Problem statement
Among the entries below, one line contains "The image size is (868, 472)." and another contains "Given: Click the plate". Transcribe those two lines and every line between them, exactly.

───── Given data ─────

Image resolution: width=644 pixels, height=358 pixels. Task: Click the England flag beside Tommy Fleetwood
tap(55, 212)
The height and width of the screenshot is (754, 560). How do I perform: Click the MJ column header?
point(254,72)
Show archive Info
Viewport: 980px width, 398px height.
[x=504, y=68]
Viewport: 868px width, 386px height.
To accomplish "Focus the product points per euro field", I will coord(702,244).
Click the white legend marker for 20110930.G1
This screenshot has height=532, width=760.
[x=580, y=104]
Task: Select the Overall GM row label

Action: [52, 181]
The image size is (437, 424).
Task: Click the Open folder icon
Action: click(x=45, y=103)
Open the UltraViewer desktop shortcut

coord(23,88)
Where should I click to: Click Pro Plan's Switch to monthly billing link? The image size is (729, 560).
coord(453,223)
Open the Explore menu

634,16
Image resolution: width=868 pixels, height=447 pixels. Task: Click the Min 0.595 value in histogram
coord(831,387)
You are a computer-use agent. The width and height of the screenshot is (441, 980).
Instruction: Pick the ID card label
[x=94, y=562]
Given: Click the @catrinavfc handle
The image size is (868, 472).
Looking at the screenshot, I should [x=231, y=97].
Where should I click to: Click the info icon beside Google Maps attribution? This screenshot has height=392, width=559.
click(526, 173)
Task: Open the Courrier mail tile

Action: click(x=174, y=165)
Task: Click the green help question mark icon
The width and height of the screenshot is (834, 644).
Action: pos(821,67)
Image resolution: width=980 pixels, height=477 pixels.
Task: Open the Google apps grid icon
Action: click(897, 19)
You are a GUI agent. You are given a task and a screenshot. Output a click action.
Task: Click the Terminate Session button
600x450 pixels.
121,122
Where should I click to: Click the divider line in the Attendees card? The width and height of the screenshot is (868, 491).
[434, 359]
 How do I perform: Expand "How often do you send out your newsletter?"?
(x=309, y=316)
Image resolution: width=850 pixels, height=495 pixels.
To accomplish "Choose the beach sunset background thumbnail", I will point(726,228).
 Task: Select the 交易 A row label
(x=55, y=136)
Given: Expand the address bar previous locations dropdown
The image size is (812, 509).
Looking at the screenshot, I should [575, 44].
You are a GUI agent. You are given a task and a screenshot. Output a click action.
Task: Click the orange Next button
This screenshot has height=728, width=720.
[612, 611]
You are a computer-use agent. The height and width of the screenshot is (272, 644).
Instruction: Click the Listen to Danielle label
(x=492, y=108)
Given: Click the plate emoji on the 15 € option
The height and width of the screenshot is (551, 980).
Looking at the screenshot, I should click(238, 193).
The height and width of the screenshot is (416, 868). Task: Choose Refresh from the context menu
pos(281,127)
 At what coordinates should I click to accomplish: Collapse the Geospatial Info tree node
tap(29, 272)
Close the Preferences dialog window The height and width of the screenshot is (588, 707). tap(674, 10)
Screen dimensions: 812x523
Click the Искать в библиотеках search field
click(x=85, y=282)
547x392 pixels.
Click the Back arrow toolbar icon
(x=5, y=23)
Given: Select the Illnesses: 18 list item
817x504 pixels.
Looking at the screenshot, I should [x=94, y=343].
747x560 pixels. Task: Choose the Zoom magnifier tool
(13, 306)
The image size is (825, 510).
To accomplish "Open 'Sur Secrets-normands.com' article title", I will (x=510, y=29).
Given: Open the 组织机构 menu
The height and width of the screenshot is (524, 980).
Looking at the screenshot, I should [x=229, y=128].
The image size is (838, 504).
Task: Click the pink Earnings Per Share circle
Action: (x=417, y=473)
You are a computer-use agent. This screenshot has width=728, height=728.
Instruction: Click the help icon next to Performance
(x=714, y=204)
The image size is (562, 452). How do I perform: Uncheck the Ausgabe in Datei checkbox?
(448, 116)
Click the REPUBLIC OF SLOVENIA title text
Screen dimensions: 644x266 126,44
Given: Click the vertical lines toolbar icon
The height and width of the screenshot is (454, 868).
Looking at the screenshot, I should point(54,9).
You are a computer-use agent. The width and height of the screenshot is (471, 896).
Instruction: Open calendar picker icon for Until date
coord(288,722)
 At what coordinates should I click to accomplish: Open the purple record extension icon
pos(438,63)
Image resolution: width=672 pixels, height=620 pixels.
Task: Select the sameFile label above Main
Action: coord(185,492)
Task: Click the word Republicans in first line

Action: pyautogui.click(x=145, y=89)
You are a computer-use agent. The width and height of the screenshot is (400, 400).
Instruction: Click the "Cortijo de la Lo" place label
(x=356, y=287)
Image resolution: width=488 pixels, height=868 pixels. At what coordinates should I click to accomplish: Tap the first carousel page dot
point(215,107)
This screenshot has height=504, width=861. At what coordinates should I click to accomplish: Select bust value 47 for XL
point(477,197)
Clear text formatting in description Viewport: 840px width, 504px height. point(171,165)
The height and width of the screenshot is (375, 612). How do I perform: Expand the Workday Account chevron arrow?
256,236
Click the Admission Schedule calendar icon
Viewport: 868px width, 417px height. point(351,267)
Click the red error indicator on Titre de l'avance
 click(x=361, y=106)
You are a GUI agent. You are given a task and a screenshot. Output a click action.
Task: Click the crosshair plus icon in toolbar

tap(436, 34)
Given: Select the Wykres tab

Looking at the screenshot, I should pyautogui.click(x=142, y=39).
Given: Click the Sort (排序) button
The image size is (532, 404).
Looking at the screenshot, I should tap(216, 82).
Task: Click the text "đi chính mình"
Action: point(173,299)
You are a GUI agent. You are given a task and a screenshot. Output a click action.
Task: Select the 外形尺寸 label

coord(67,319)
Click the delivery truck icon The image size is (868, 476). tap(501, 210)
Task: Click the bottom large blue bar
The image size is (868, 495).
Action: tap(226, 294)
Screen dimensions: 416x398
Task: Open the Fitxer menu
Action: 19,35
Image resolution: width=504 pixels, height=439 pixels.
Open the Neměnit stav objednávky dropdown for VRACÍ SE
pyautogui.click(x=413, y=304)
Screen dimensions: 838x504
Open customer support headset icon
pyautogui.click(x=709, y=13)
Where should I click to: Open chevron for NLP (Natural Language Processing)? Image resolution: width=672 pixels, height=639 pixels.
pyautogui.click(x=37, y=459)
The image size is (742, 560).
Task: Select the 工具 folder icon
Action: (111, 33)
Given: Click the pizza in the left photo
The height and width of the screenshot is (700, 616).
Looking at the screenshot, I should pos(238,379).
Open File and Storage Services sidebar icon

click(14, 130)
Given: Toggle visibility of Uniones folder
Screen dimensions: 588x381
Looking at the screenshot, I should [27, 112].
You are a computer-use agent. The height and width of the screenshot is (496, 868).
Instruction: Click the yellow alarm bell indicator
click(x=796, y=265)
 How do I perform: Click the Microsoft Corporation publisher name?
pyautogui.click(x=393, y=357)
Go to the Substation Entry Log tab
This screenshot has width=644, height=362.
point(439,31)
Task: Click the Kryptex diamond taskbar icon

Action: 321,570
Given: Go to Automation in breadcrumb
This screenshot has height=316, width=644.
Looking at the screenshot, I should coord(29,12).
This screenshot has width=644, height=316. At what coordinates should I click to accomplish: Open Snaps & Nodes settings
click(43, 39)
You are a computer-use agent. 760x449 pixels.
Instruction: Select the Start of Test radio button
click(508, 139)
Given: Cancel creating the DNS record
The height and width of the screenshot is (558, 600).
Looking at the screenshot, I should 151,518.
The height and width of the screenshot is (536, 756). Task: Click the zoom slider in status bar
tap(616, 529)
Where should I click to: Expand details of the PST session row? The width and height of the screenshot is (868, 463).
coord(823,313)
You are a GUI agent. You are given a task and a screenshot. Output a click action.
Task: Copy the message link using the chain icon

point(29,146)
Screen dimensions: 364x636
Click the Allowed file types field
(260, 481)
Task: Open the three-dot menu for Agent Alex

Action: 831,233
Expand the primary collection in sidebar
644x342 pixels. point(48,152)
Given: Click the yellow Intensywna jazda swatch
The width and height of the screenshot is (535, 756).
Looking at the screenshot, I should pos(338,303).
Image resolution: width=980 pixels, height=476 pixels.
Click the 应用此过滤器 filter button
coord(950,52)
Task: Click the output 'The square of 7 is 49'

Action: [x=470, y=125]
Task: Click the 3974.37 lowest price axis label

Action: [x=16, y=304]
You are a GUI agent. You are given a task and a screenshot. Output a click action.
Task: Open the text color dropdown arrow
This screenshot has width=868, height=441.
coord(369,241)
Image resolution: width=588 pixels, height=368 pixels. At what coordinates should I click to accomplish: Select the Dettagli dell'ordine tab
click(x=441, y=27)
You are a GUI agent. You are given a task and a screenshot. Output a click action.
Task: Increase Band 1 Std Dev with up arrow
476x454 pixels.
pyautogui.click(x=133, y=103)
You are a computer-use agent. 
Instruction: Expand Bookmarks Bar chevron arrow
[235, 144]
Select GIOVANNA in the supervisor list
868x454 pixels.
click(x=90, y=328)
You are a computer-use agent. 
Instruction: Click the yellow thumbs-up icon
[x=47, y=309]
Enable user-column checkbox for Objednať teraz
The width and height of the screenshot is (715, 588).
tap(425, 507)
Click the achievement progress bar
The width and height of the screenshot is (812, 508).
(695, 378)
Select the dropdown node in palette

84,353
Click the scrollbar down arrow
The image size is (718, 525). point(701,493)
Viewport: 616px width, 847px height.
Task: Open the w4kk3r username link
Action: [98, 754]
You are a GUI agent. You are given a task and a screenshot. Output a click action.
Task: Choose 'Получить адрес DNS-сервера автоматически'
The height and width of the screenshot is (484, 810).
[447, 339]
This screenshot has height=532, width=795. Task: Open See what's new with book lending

─────

Response for this exercise
The image size is (868, 472).
Looking at the screenshot, I should [x=231, y=97].
Where should I click to: Click the info icon beside Google Maps attribution? This screenshot has height=392, width=559.
click(526, 173)
Task: Open the Courrier mail tile

Action: click(x=174, y=165)
Task: Click the green help question mark icon
The width and height of the screenshot is (834, 644).
Action: pos(821,67)
Image resolution: width=980 pixels, height=477 pixels.
Task: Open the Google apps grid icon
Action: click(897, 19)
You are a GUI agent. You are given a task and a screenshot. Output a click action.
Task: Click the Terminate Session button
600x450 pixels.
121,122
Where should I click to: Click the divider line in the Attendees card? The width and height of the screenshot is (868, 491).
[434, 359]
 How do I perform: Expand "How often do you send out your newsletter?"?
(x=309, y=316)
Image resolution: width=850 pixels, height=495 pixels.
To accomplish "Choose the beach sunset background thumbnail", I will point(726,228).
 Task: Select the 交易 A row label
(x=55, y=136)
Given: Expand the address bar previous locations dropdown
The image size is (812, 509).
Looking at the screenshot, I should [575, 44].
You are a GUI agent. You are given a task and a screenshot. Output a click action.
Task: Click the orange Next button
This screenshot has height=728, width=720.
[612, 611]
You are a computer-use agent. The height and width of the screenshot is (272, 644).
Instruction: Click the Listen to Danielle label
(x=492, y=108)
Given: Click the plate emoji on the 15 € option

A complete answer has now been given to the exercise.